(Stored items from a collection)
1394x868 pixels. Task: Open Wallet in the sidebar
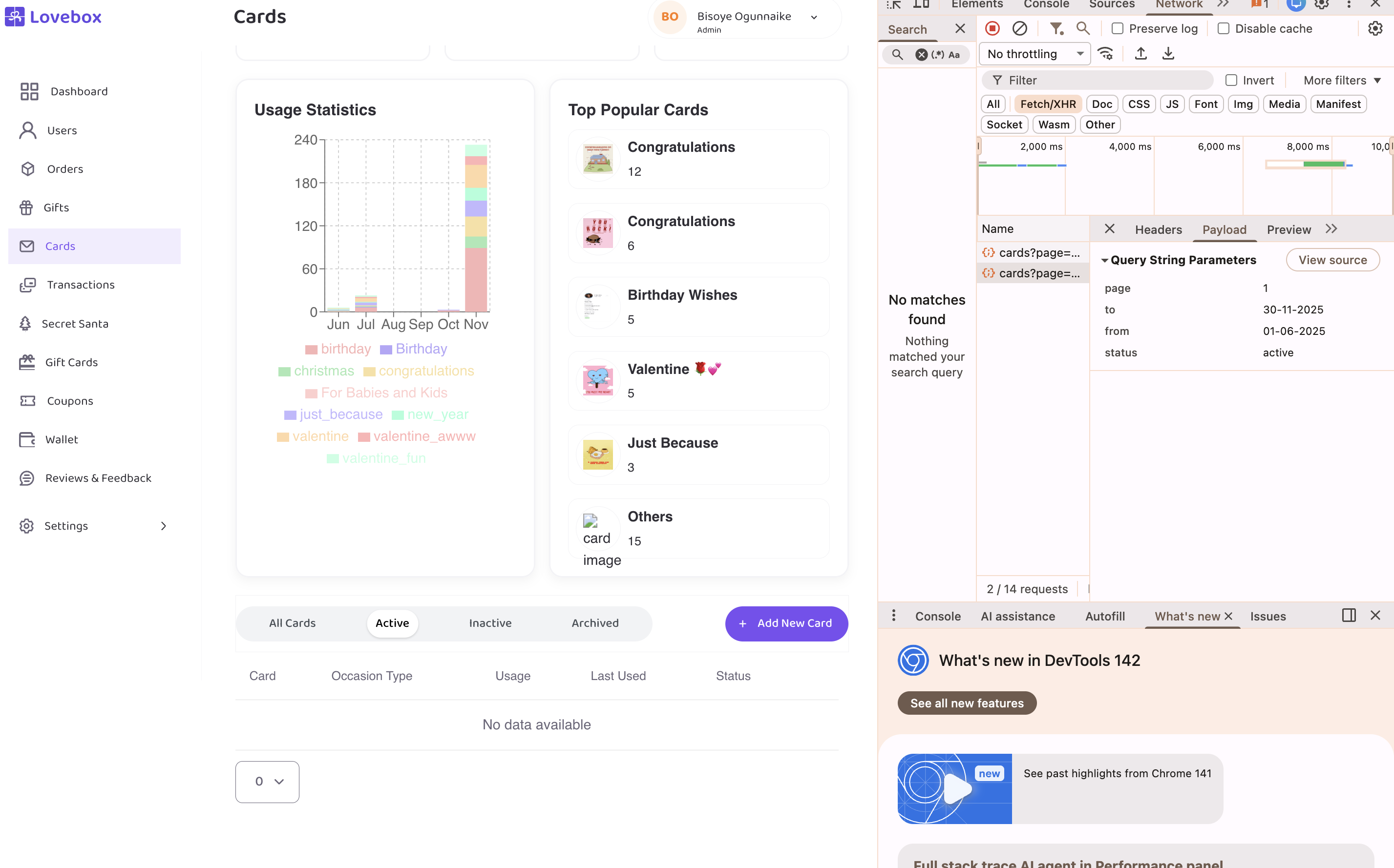(x=62, y=439)
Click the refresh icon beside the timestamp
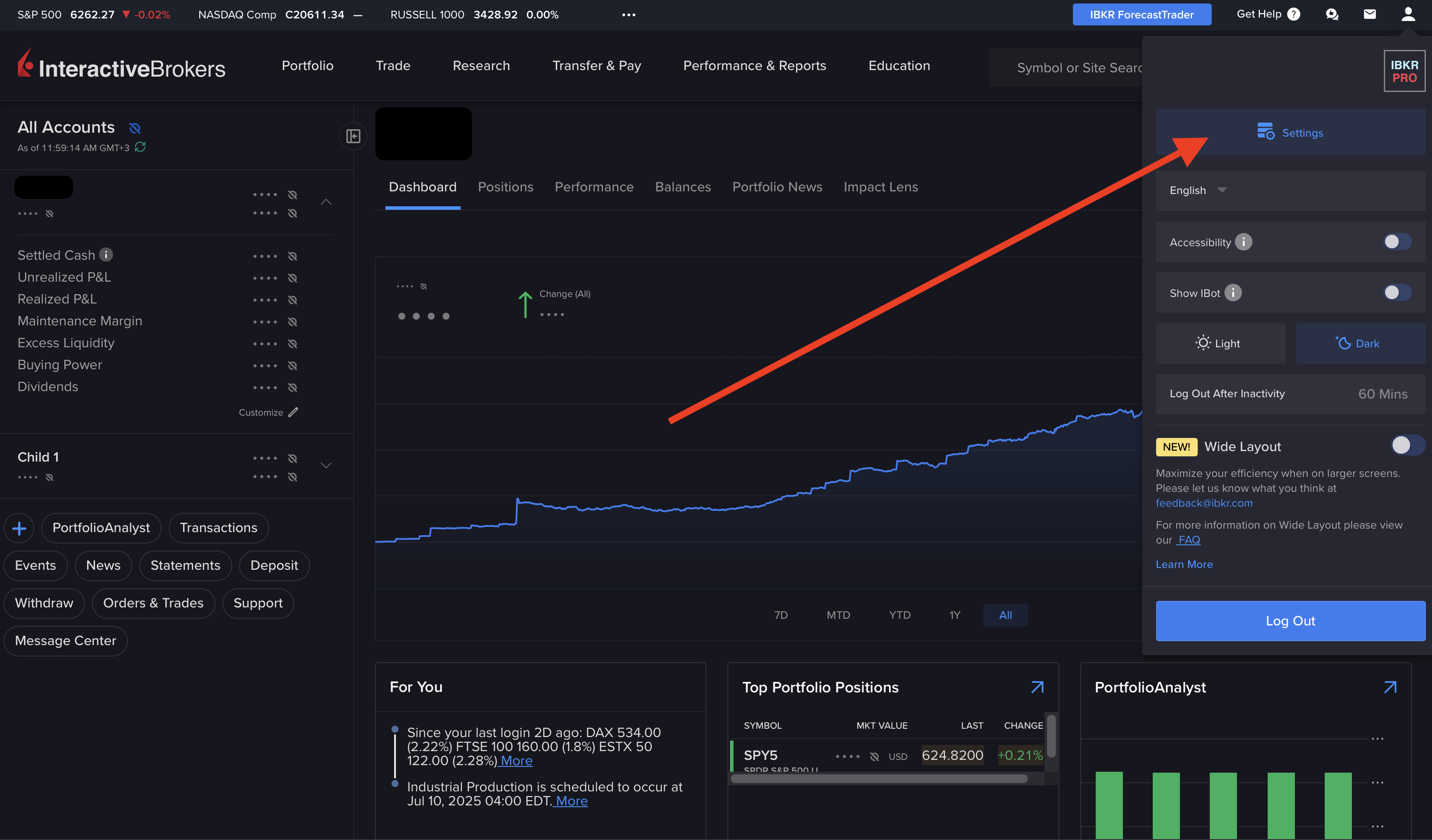The height and width of the screenshot is (840, 1432). (141, 147)
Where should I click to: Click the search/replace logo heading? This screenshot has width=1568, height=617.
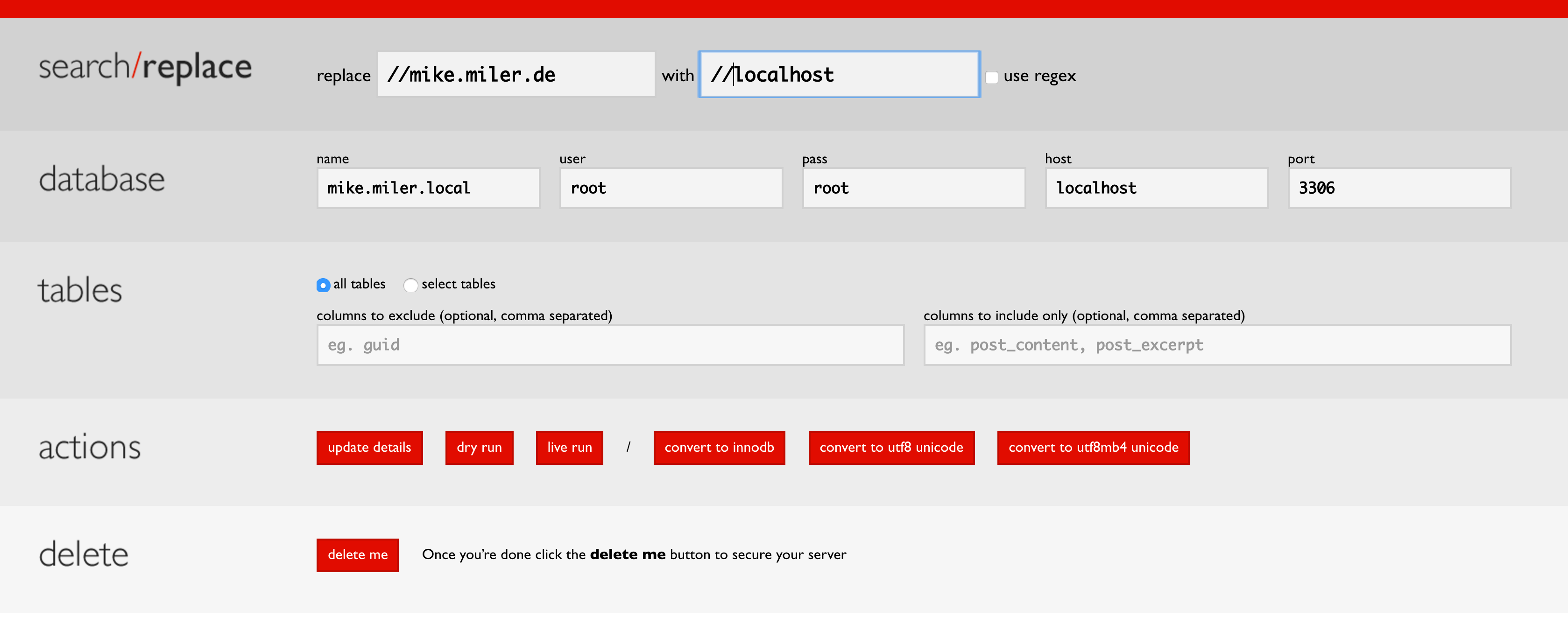point(145,67)
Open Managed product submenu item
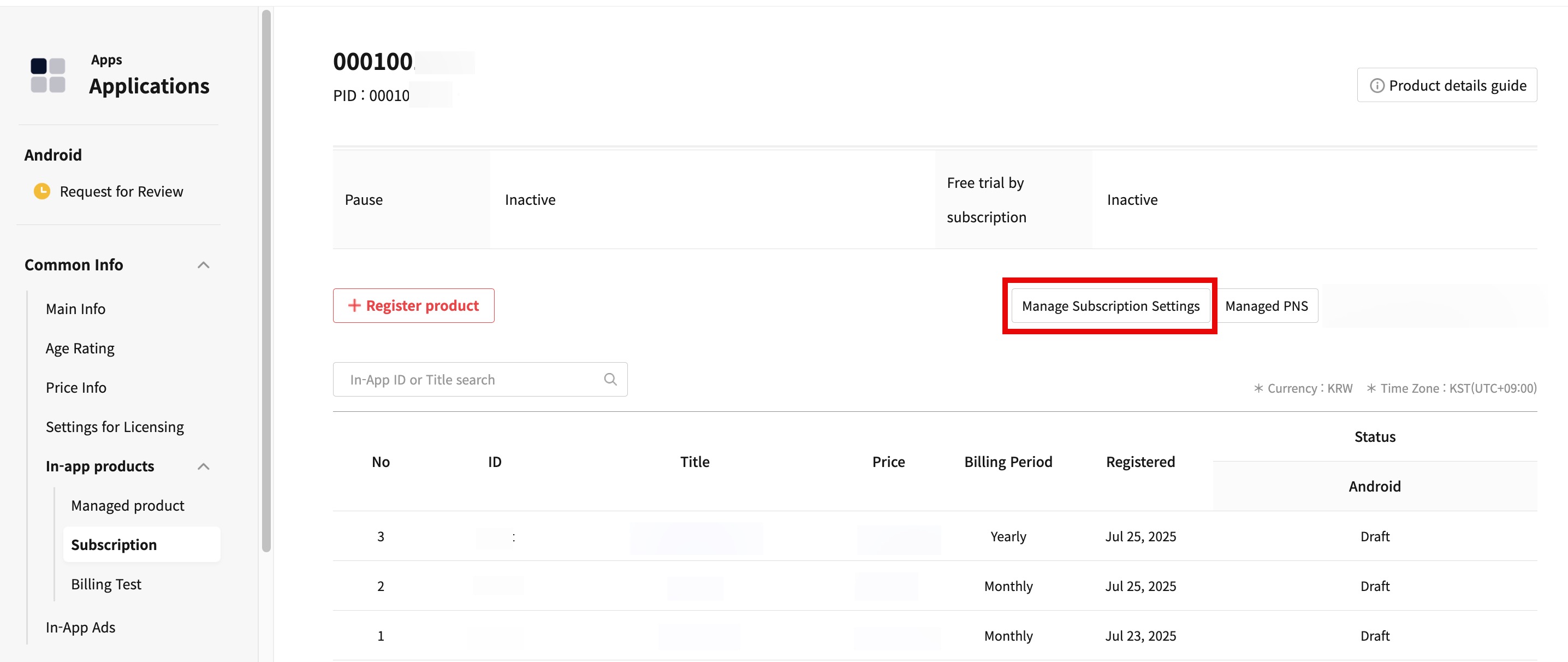Viewport: 1568px width, 662px height. [127, 505]
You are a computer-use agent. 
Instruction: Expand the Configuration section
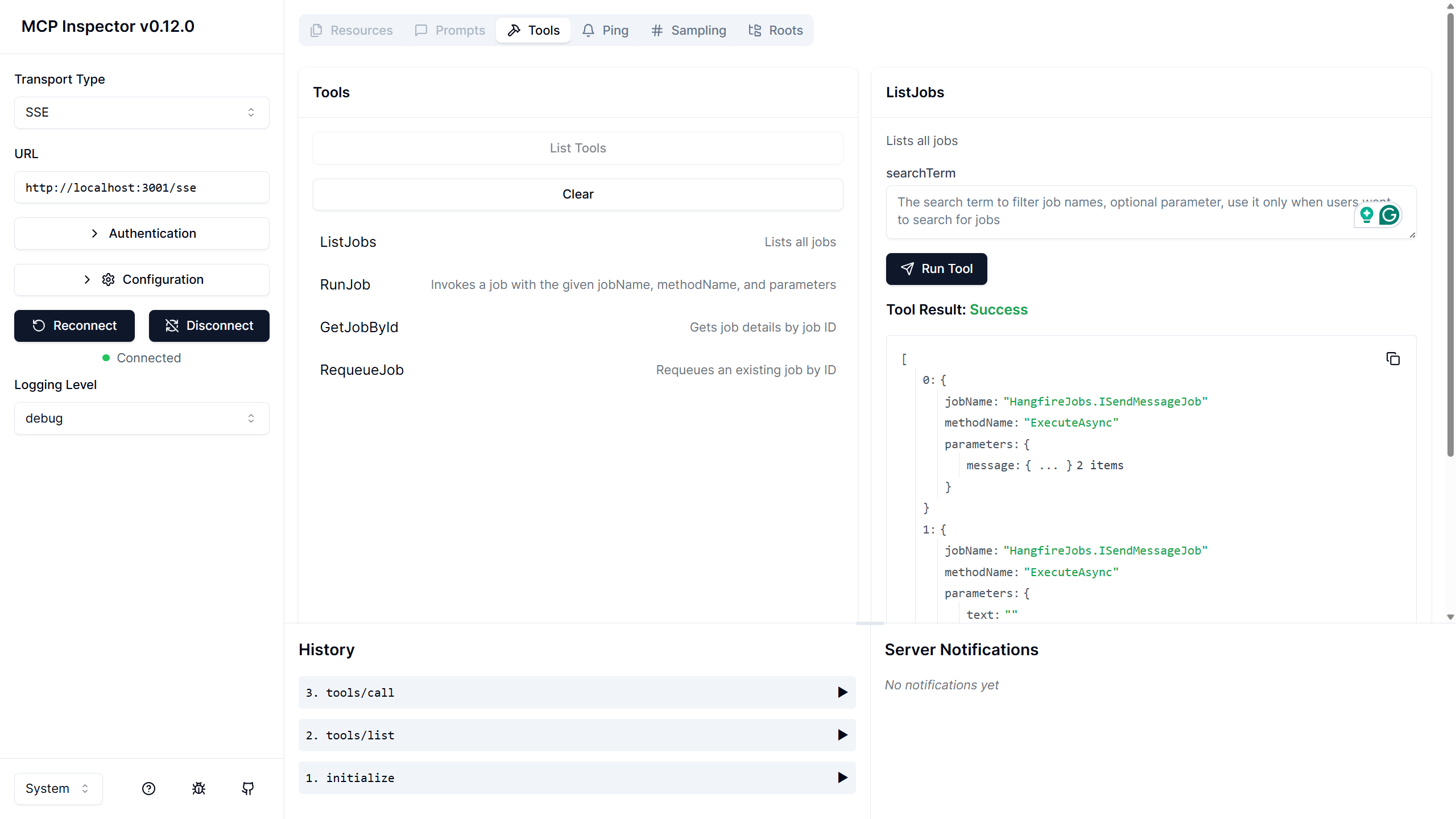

→ WHAT TO DO: Word for word, set down the lines from the line with "Open Managed product submenu item" through the last line of the entries, and nothing else; the pictures stay out.

→ EXPECTED ANSWER:
Open Managed product submenu item
Viewport: 1568px width, 662px height. [127, 505]
You are a computer-use agent. 
Instruction: Expand the Configuration section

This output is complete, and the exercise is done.